20. Licenciement, invalidité, décès . Aucune remise en cause de l'avantage fiscal n'est effectuée lorsque, pendant la période d'engagement de conservation, le propriétaire du monument :

- voit son contrat de travail rompu à l'initiative de son employeur. Il s'agit des personnes licenciées ou mises à la retraite ;

- est atteint d'une invalidité correspondant au classement dans la deuxième ou la troisième des catégories prévues à l'article L. 341-4 du code de la sécurité sociale (invalides absolument incapables d'exercer une profession quelconque ; invalides absolument incapables d'exercer une profession quelconque et qui sont, en outre, dans l'obligation d'avoir recours à l'assistance d'une tierce personne pour effectuer les actes de la vie ordinaire) ;

- décède.

Il en est de même lorsque l'autre membre du couple soumis à imposition commune subit l'un de ces événements, même s'il n'est pas lui-même propriétaire du monument.

Ainsi, en cas d'invalidité de son conjoint, le propriétaire du monument peut le céder avant l'expiration de son engagement de conservation sans que cela ne conduise à appliquer la majoration mentionnée au premier alinéa du III de l'article 156 bis du CGI.

Dans tous les cas, un lien de causalité doit exister entre l'un ou l'autre de ces événements et la rupture de l'engagement de conservation. Cette condition suppose que l'engagement de conservation ait été pris avant la survenance de l'invalidité, du licenciement ou du décès et que la rupture de l'engagement soit motivée par l'un de ces événements.

21. Mutation à titre gratuit en cas de reprise de l'engagement de conservation par les héritiers ou légataires . En cas de décès, l'héritier ou le légataire est libre, s'il le souhaite, de reprendre l'engagement de conservation souscrit par le défunt, pour la durée restant à courir à la date du décès.

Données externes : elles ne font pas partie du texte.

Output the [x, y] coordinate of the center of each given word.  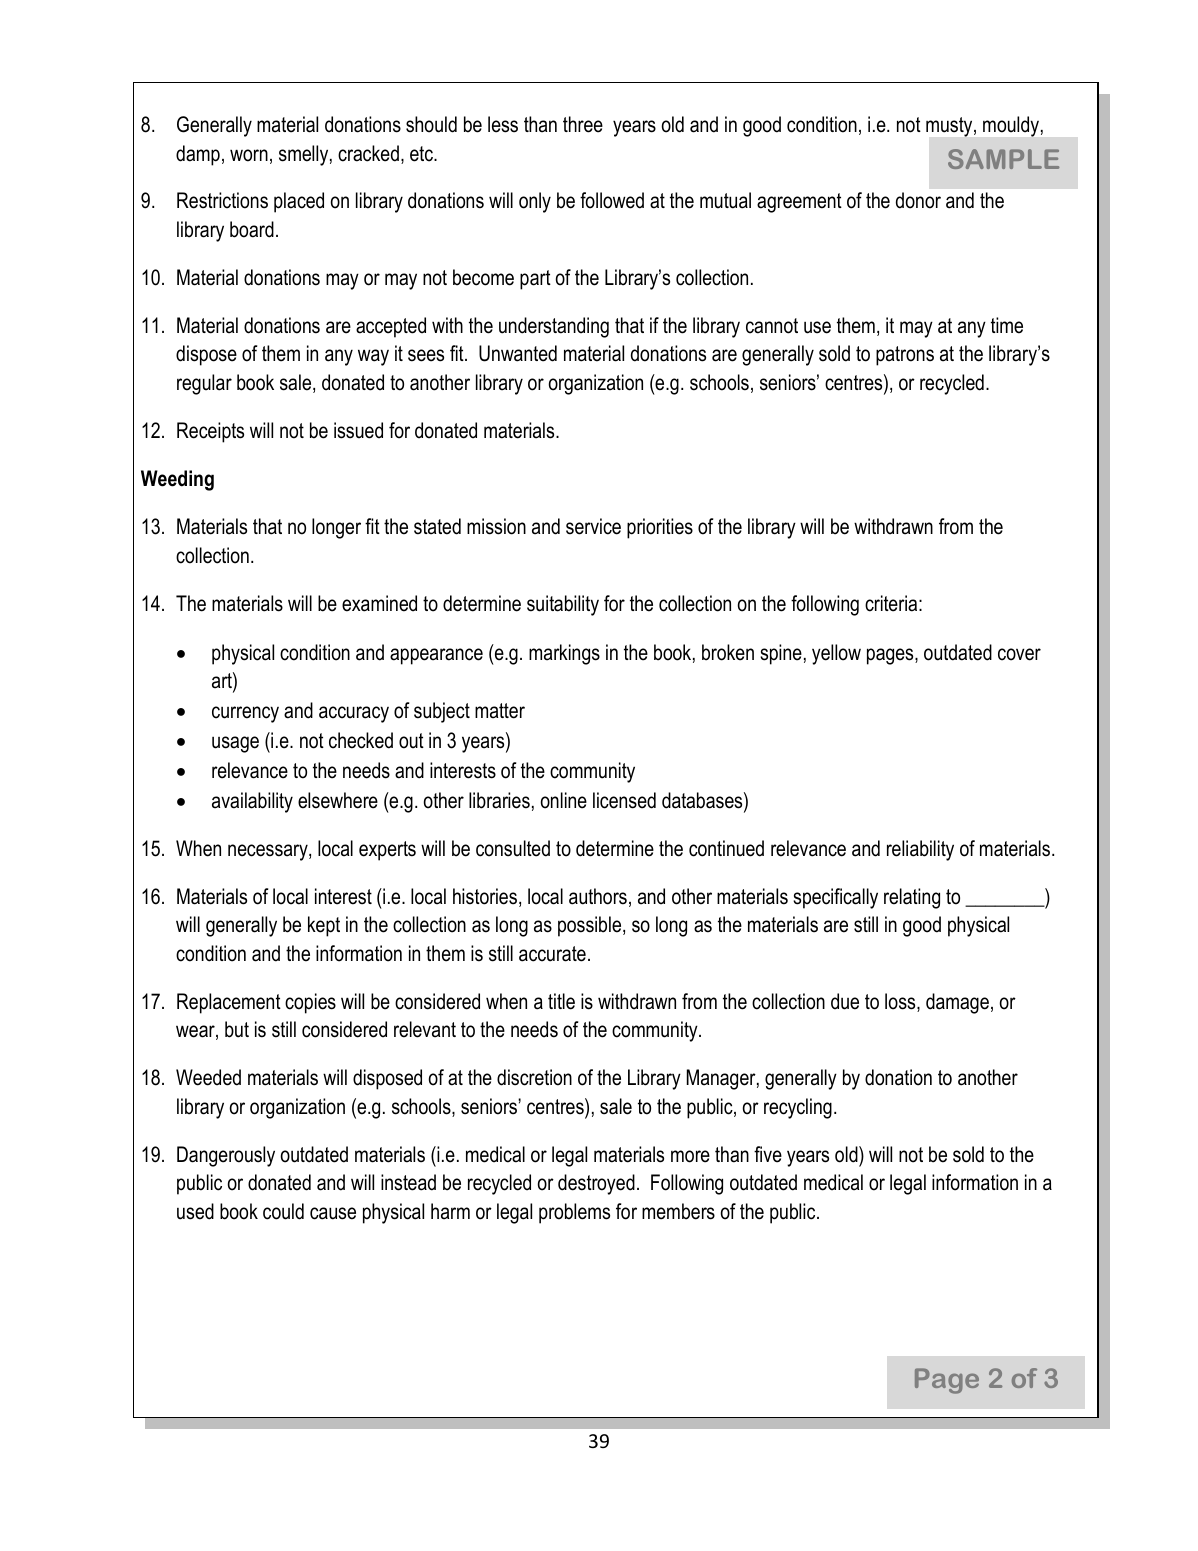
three [583, 124]
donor [918, 200]
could [283, 1211]
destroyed [596, 1184]
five [768, 1154]
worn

En l'absence d'une telle reprise dans les conditions mentionnées au n°  15 ., aucune remise en cause de l'avantage fiscal obtenu par le défunt n'est effectuée. Toutefois, si l'héritier ou le légataire souhaite bénéficier ultérieurement du régime dérogatoire, il devra alors s'engager à conserver le bien pendant quinze ans à compter de la mutation, c'est-à-dire à compter de la date du décès.

Dans la majorité des cas, l'héritier ou le légataire a donc intérêt à reprendre cet engagement, sauf s'il souhaite céder rapidement le bien. En effet, la durée de l'engagement de conservation des biens est, dans ce cas, réduite de la durée de détention de ces biens déjà écoulée depuis leur acquisition par le défunt.

22. Mutation à titre gratuit en cas de reprise de l'engagement de conservation par les donataires . Lorsque le transfert de propriété de l'immeuble ou des parts résulte d'une donation du contribuable, il n'est pas procédé à la majoration prévue en cas de non-respect de l'engagement de conservation, à la condition que les donataires reprennent l'engagement précédemment souscrit pour sa durée restant à courir à la date de la donation.

En cas de donation de la nue-propriété de l'immeuble ou des parts portant sur cet immeuble, le donataire doit, s'il souhaite bénéficier du régime dérogatoire, prendre l'engagement de conserver la nue-propriété jusqu'au terme de l'engagement pris par le donateur usufruitier.

Exemple . Soit un monument acquis en 2009 par un contribuable qui en fait donation à ses enfants en 2019. Les avantages fiscaux précédemment obtenus par l'intéressé ne sont pas remis en cause, sous réserve que les donataires s'engagent à conserver le bien jusqu'en 2024.